*What you will do*. Reproduce the lines between the line holding "You are a GUI" and the end of the records, inclusive, swapping "lifecycle bar" for "progress bar" and leaving everything else unchanged. Omit the pictures from the reproduced lines.

-- start of Data shown --

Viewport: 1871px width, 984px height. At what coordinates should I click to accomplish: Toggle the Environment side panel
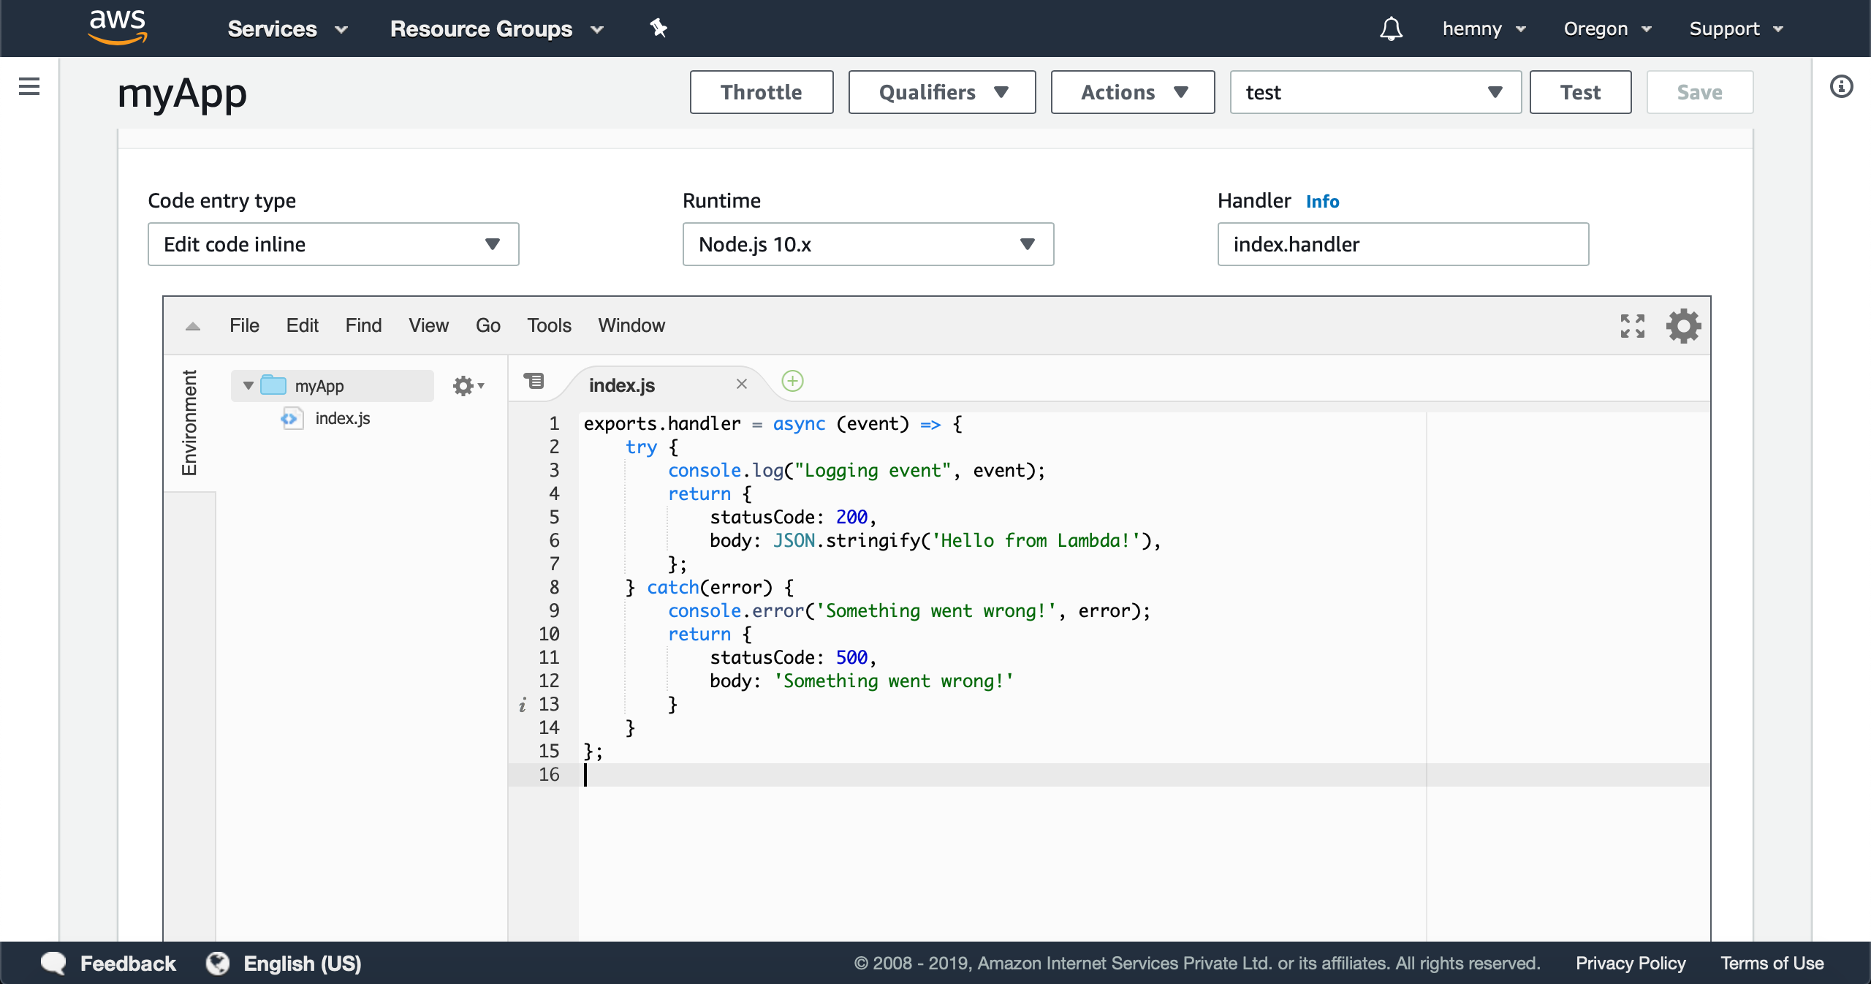(189, 423)
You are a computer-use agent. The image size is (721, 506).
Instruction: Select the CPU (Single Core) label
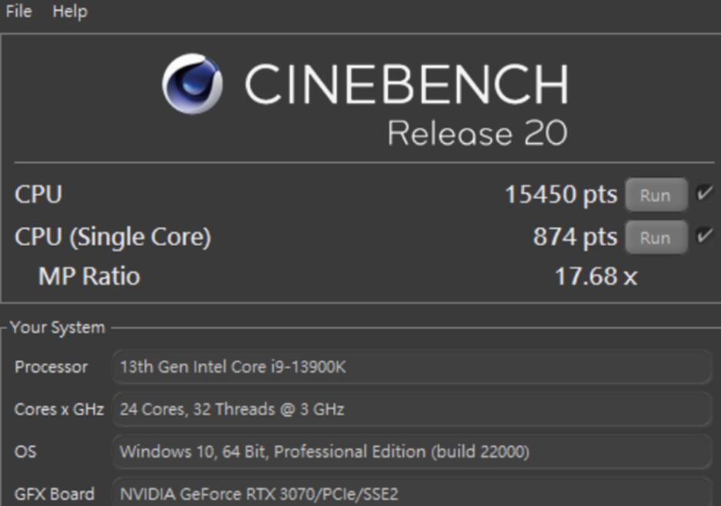112,237
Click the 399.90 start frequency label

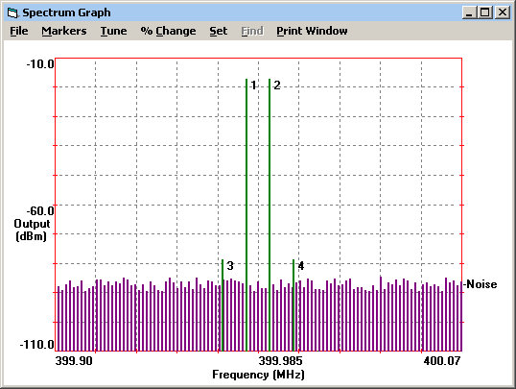[x=74, y=360]
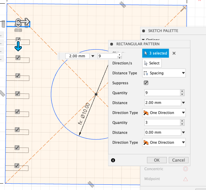The height and width of the screenshot is (190, 206).
Task: Click the gray right arrow manipulator
Action: (25, 22)
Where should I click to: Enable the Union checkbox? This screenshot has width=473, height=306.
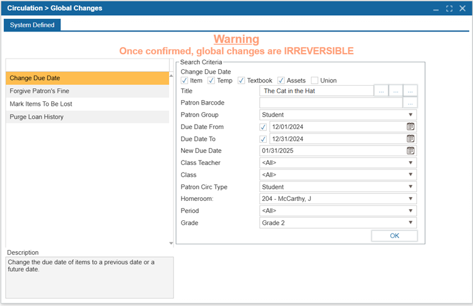click(x=314, y=81)
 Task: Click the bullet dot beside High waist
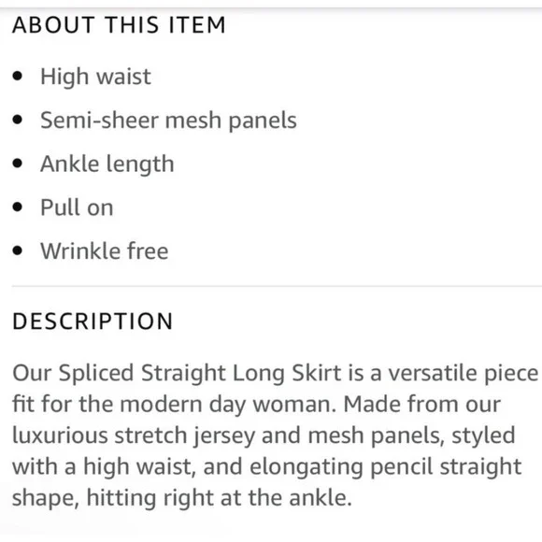(x=17, y=76)
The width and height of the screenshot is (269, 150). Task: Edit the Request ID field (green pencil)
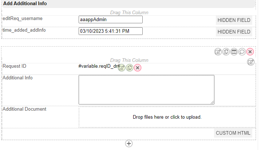[x=122, y=68]
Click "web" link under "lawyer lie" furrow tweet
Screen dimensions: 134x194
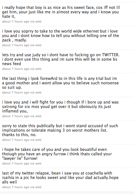coord(38,163)
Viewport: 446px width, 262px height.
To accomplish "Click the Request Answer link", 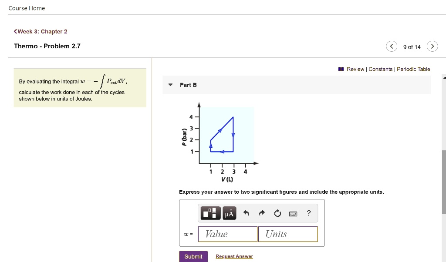I will click(x=234, y=256).
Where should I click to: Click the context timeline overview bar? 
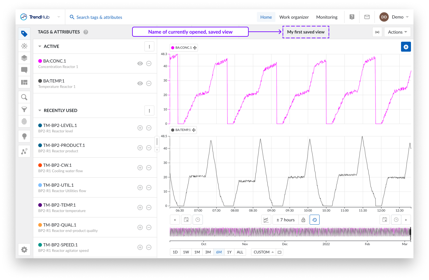(x=290, y=232)
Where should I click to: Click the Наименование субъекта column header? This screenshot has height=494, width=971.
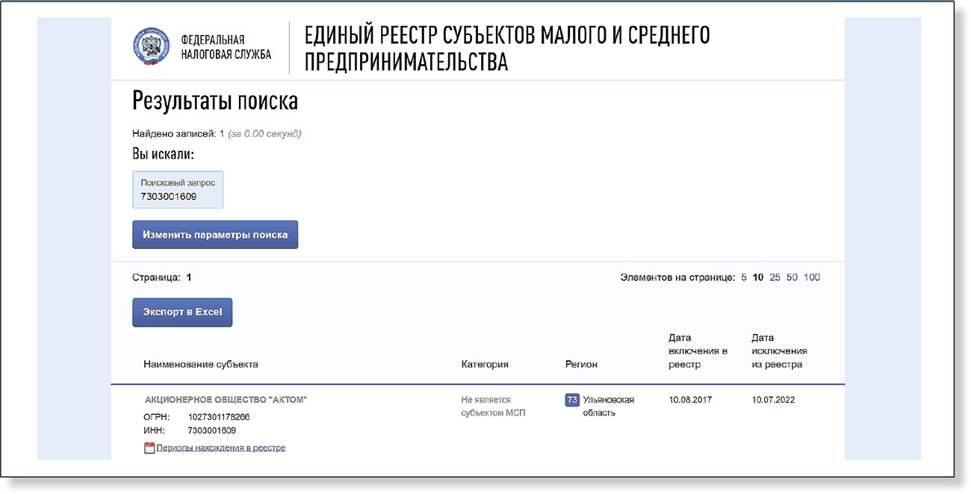pyautogui.click(x=201, y=364)
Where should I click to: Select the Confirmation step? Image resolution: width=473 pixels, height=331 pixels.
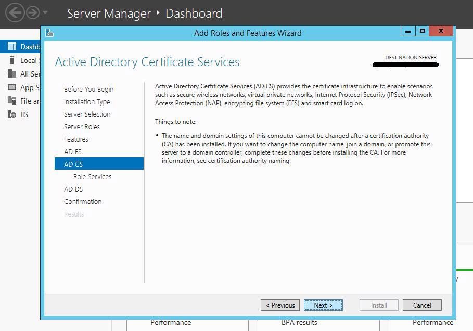[x=83, y=201]
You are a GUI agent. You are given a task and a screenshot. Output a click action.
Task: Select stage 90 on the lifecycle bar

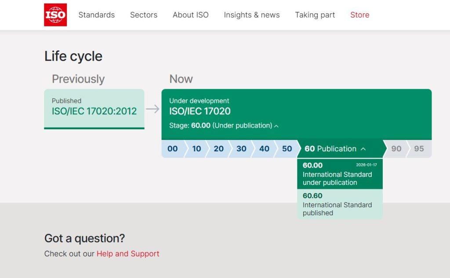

-- end of Data shown --

*Solution below*.
You are a GUI agent. You are given a task and a screenshot. Output a click action.
Task: Select stage 90 on the progress bar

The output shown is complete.